Compiling Robots.txt for WordPress

Hello! Today, what should be the correct robots.txt for WordPress . About what robots.txt is and what it is eaten with, I already wrote two days ago. And now specifically for WordPress. This file has the ability to set basic rules for indexing a blog for various search engines, as well as apply different access rights for individual search bots.

For example, I will explain how to create the right robots.txt for WordPress. The basis will take the two main search engines – Yandex and Google. I want to note that Yandex prefers when it is addressed separately and the User-agent directive will help us with this. Bots read the contents of the file (as well as the source code of any page) from top to bottom, so the User-agent should be the first line.

one
User-agent: *

– if you put an asterisk in front of the directive, then all subsequent rules will apply to any robot. You can write separately the rules for the required bots, for example, for google, the line will look like this:

one
User-agent: yandex

Let’s remember that WordPress , like any content management system (CMS), has its own administrative resources, administration folders, etc., which should not be included in the index. To protect such pages, which may contain personal data, various logins and passwords, it is necessary to prohibit their indexing in this file in the following lines:

one
2
3
Disallow: / cgi-bin
Disallow: / wp-admin /
Disallow: / wp-includes /

Theme files, plugins, and WordPress cache are also hardly needed, we apply the corresponding rules to them:

one
2
3
Disallow: / wp-content / plugins
Disallow: / wp-content / cache
Disallow: / wp-content / themes

The next rule for writing the correct robots file is not to allow the index, and then the search results, such pages that duplicate the main content, thereby reducing the uniqueness of the content within the same domain.

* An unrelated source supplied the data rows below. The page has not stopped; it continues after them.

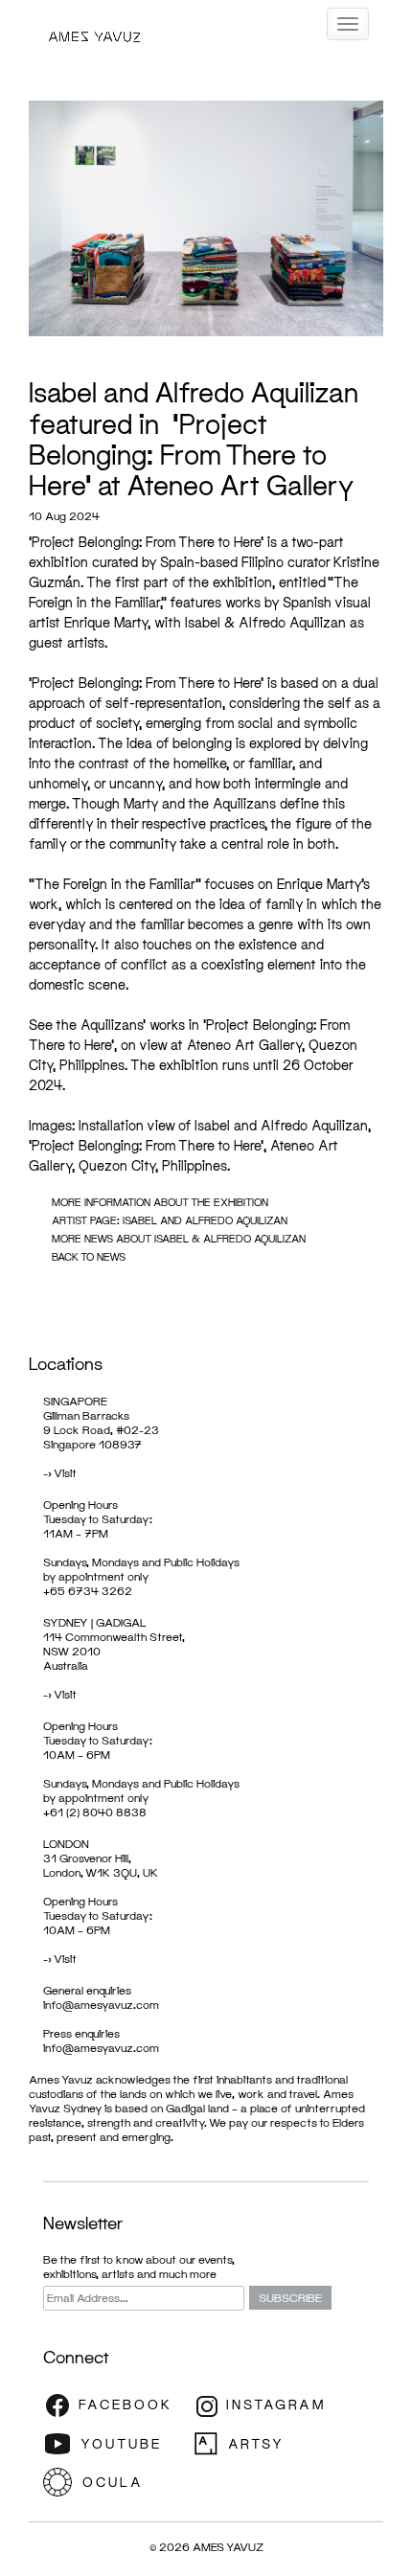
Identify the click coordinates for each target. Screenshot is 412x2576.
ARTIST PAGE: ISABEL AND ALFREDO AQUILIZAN (169, 1220)
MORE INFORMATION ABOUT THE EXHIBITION (160, 1202)
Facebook (115, 2405)
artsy (263, 2444)
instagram (263, 2405)
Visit (65, 1473)
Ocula (115, 2482)
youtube (115, 2444)
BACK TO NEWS (89, 1256)
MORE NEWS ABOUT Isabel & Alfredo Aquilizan (179, 1238)
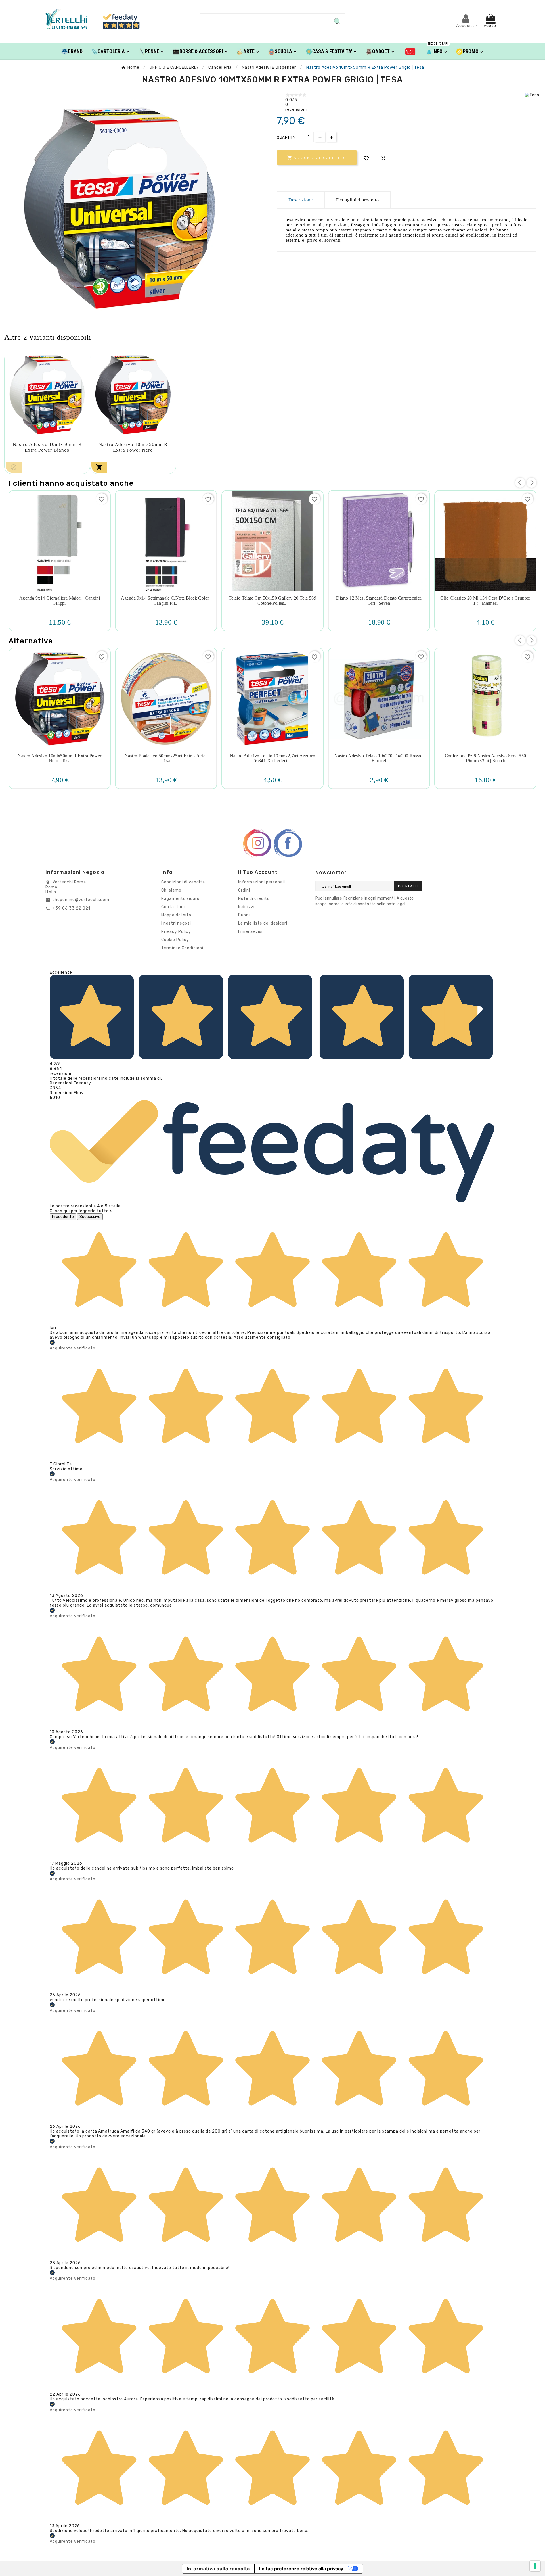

You should get rid of such pages as soon as possible, otherwise there is a chance of getting under the filter. Where on the blog Wordpress goes duplication? First of all, these are tags, comment pages, rss feeds of comments, entries by various authors of the blog (even if it is one – there is still duplication on the page / author / name of the author /, etc.
).

one
2
3
four
five
6
7
eight
9
ten
eleven
Disallow: / wp-trackback
Disallow: / wp-feed
Disallow: / wp-comments
Disallow: / category /
Disallow: / author /
Disallow: / page /
Disallow: / tag /
Disallow: / feed /
Disallow: * / feed
Disallow: * / trackback
Disallow: * / comments

Further, I would like to pay attention to one aspect … If human-readable links are used on your blog , then the pages containing question marks in their URLs are often “redundant” and very often duplicate the main content. Therefore, they should also be prohibited:

one
2
3
Disallow: / *?
Disallow: / *? *
Disallow: /*.php

Please note that separate files with the .php extension are also prohibited, this is due to the fact that the same main page is accessible at several addresses and one of them is /index.php. This ban also includes administration files – install.php, login.php and others.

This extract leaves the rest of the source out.